The records are to be copied in their entirety, exactly as given.

Stored records

--------

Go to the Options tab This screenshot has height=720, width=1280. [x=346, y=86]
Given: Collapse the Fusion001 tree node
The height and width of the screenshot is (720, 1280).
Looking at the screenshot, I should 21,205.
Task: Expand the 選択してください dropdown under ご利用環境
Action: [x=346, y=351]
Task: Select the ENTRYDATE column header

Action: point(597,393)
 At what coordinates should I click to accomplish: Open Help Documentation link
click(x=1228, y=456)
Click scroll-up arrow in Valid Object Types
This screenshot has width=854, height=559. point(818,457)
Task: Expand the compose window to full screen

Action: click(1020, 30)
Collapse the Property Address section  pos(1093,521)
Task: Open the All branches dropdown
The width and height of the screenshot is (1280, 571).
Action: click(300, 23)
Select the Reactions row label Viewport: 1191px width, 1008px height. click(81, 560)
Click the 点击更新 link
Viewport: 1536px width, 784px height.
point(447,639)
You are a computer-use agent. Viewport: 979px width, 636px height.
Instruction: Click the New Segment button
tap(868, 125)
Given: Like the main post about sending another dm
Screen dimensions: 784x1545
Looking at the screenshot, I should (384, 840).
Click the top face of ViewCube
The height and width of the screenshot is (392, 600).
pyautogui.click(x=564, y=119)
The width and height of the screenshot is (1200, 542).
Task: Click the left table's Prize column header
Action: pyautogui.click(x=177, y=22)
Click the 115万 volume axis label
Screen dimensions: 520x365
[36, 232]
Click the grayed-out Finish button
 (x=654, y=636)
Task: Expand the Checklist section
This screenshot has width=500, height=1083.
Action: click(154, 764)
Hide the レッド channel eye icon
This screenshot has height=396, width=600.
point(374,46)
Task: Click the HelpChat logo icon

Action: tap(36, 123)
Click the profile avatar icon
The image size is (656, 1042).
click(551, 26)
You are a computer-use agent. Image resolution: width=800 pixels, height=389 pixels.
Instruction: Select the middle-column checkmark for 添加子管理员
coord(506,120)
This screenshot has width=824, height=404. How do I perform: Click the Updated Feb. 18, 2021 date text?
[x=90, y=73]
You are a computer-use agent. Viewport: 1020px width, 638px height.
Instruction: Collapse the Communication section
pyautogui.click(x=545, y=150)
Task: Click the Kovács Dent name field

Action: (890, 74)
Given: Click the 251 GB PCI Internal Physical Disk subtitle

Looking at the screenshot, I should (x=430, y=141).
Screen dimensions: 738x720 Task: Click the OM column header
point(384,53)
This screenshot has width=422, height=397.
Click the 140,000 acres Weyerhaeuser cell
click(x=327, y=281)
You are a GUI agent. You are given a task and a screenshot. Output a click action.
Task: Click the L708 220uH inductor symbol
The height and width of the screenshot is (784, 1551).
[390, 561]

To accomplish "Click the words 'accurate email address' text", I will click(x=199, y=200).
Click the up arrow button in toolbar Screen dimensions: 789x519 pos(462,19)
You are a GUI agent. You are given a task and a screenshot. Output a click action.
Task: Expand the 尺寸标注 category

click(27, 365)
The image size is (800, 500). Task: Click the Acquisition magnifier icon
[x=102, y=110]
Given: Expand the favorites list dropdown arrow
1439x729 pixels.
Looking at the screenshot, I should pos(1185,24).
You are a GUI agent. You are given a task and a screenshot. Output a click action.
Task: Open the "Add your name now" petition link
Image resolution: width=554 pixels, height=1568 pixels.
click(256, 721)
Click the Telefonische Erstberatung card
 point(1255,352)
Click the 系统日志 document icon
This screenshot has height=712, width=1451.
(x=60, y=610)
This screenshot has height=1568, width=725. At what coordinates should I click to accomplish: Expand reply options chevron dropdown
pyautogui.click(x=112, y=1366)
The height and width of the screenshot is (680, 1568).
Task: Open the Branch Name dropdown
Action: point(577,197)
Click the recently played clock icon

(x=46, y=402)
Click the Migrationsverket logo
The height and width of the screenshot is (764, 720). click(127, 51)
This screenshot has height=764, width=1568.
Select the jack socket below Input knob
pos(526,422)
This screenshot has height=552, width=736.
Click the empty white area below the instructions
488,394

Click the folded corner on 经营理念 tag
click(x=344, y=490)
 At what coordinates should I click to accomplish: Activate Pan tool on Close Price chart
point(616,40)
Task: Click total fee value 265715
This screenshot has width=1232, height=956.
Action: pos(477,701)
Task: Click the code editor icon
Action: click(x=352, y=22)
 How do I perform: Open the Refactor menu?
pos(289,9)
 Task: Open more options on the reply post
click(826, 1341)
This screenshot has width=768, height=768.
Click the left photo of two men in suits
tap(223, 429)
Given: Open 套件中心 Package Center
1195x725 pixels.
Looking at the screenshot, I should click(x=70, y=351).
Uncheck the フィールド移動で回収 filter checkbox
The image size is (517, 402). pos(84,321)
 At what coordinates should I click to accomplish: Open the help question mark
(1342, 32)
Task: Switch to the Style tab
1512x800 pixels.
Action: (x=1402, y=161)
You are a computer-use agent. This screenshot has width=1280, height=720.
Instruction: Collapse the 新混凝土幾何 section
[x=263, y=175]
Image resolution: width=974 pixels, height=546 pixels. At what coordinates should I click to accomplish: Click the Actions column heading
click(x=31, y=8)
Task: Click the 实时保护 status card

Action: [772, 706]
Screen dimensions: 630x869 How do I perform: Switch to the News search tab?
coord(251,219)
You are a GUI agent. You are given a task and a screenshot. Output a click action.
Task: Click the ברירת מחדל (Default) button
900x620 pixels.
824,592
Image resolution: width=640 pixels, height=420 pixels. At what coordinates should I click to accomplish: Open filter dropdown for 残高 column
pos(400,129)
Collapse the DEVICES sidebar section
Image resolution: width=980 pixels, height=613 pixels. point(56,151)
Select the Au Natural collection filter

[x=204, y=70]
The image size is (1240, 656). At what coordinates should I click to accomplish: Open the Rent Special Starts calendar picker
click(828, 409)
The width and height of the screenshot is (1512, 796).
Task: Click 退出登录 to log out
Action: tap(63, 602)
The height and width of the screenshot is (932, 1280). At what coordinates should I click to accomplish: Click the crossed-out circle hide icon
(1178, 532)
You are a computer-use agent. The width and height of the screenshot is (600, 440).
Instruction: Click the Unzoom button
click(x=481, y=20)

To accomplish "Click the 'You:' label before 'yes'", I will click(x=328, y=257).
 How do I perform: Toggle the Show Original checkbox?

--------

> [RESULT]:
Go to the Options tab This screenshot has height=720, width=1280. [x=346, y=86]
Given: Collapse the Fusion001 tree node
The height and width of the screenshot is (720, 1280).
Looking at the screenshot, I should 21,205.
Task: Expand the 選択してください dropdown under ご利用環境
Action: [x=346, y=351]
Task: Select the ENTRYDATE column header

Action: point(597,393)
 At what coordinates should I click to accomplish: Open Help Documentation link
click(x=1228, y=456)
Click scroll-up arrow in Valid Object Types
This screenshot has width=854, height=559. point(818,457)
Task: Expand the compose window to full screen

Action: click(1020, 30)
Collapse the Property Address section  pos(1093,521)
Task: Open the All branches dropdown
The width and height of the screenshot is (1280, 571).
Action: click(300, 23)
Select the Reactions row label Viewport: 1191px width, 1008px height. click(81, 560)
Click the 点击更新 link
Viewport: 1536px width, 784px height.
point(447,639)
You are a computer-use agent. Viewport: 979px width, 636px height.
Instruction: Click the New Segment button
tap(868, 125)
Given: Like the main post about sending another dm
Screen dimensions: 784x1545
Looking at the screenshot, I should (384, 840).
Click the top face of ViewCube
The height and width of the screenshot is (392, 600).
pyautogui.click(x=564, y=119)
The width and height of the screenshot is (1200, 542).
Task: Click the left table's Prize column header
Action: pyautogui.click(x=177, y=22)
Click the 115万 volume axis label
Screen dimensions: 520x365
[36, 232]
Click the grayed-out Finish button
 (x=654, y=636)
Task: Expand the Checklist section
This screenshot has width=500, height=1083.
Action: click(154, 764)
Hide the レッド channel eye icon
This screenshot has height=396, width=600.
point(374,46)
Task: Click the HelpChat logo icon

Action: tap(36, 123)
Click the profile avatar icon
The image size is (656, 1042).
click(551, 26)
You are a computer-use agent. Image resolution: width=800 pixels, height=389 pixels.
Instruction: Select the middle-column checkmark for 添加子管理员
coord(506,120)
This screenshot has width=824, height=404. How do I perform: Click the Updated Feb. 18, 2021 date text?
[x=90, y=73]
You are a computer-use agent. Viewport: 1020px width, 638px height.
Instruction: Collapse the Communication section
pyautogui.click(x=545, y=150)
Task: Click the Kovács Dent name field

Action: (890, 74)
Given: Click the 251 GB PCI Internal Physical Disk subtitle

Looking at the screenshot, I should (x=430, y=141).
Screen dimensions: 738x720 Task: Click the OM column header
point(384,53)
This screenshot has width=422, height=397.
Click the 140,000 acres Weyerhaeuser cell
click(x=327, y=281)
You are a GUI agent. You are given a task and a screenshot. Output a click action.
Task: Click the L708 220uH inductor symbol
The height and width of the screenshot is (784, 1551).
[390, 561]

To accomplish "Click the words 'accurate email address' text", I will click(x=199, y=200).
Click the up arrow button in toolbar Screen dimensions: 789x519 pos(462,19)
You are a GUI agent. You are given a task and a screenshot. Output a click action.
Task: Expand the 尺寸标注 category

click(27, 365)
The image size is (800, 500). Task: Click the Acquisition magnifier icon
[x=102, y=110]
Given: Expand the favorites list dropdown arrow
1439x729 pixels.
Looking at the screenshot, I should pos(1185,24).
You are a GUI agent. You are given a task and a screenshot. Output a click action.
Task: Open the "Add your name now" petition link
Image resolution: width=554 pixels, height=1568 pixels.
click(256, 721)
Click the Telefonische Erstberatung card
 point(1255,352)
Click the 系统日志 document icon
This screenshot has height=712, width=1451.
(x=60, y=610)
This screenshot has height=1568, width=725. At what coordinates should I click to accomplish: Expand reply options chevron dropdown
pyautogui.click(x=112, y=1366)
The height and width of the screenshot is (680, 1568).
Task: Open the Branch Name dropdown
Action: point(577,197)
Click the recently played clock icon

(x=46, y=402)
Click the Migrationsverket logo
The height and width of the screenshot is (764, 720). click(127, 51)
This screenshot has height=764, width=1568.
Select the jack socket below Input knob
pos(526,422)
This screenshot has height=552, width=736.
Click the empty white area below the instructions
488,394

Click the folded corner on 经营理念 tag
click(x=344, y=490)
 At what coordinates should I click to accomplish: Activate Pan tool on Close Price chart
point(616,40)
Task: Click total fee value 265715
This screenshot has width=1232, height=956.
Action: pos(477,701)
Task: Click the code editor icon
Action: click(x=352, y=22)
 How do I perform: Open the Refactor menu?
pos(289,9)
 Task: Open more options on the reply post
click(826, 1341)
This screenshot has width=768, height=768.
Click the left photo of two men in suits
tap(223, 429)
Given: Open 套件中心 Package Center
1195x725 pixels.
Looking at the screenshot, I should click(x=70, y=351).
Uncheck the フィールド移動で回収 filter checkbox
The image size is (517, 402). pos(84,321)
 At what coordinates should I click to accomplish: Open the help question mark
(1342, 32)
Task: Switch to the Style tab
1512x800 pixels.
Action: (x=1402, y=161)
You are a computer-use agent. This screenshot has width=1280, height=720.
Instruction: Collapse the 新混凝土幾何 section
[x=263, y=175]
Image resolution: width=974 pixels, height=546 pixels. At what coordinates should I click to accomplish: Click the Actions column heading
click(x=31, y=8)
Task: Click the 实时保护 status card

Action: [772, 706]
Screen dimensions: 630x869 How do I perform: Switch to the News search tab?
coord(251,219)
You are a GUI agent. You are given a task and a screenshot. Output a click action.
Task: Click the ברירת מחדל (Default) button
900x620 pixels.
824,592
Image resolution: width=640 pixels, height=420 pixels. At what coordinates should I click to accomplish: Open filter dropdown for 残高 column
pos(400,129)
Collapse the DEVICES sidebar section
Image resolution: width=980 pixels, height=613 pixels. point(56,151)
Select the Au Natural collection filter

[x=204, y=70]
The image size is (1240, 656). At what coordinates should I click to accomplish: Open the Rent Special Starts calendar picker
click(828, 409)
The width and height of the screenshot is (1512, 796).
Task: Click 退出登录 to log out
Action: tap(63, 602)
The height and width of the screenshot is (932, 1280). At what coordinates should I click to accomplish: Click the crossed-out circle hide icon
(1178, 532)
You are a computer-use agent. The width and height of the screenshot is (600, 440).
Instruction: Click the Unzoom button
click(x=481, y=20)

To accomplish "Click the 'You:' label before 'yes'", I will click(x=328, y=257).
 How do I perform: Toggle the Show Original checkbox?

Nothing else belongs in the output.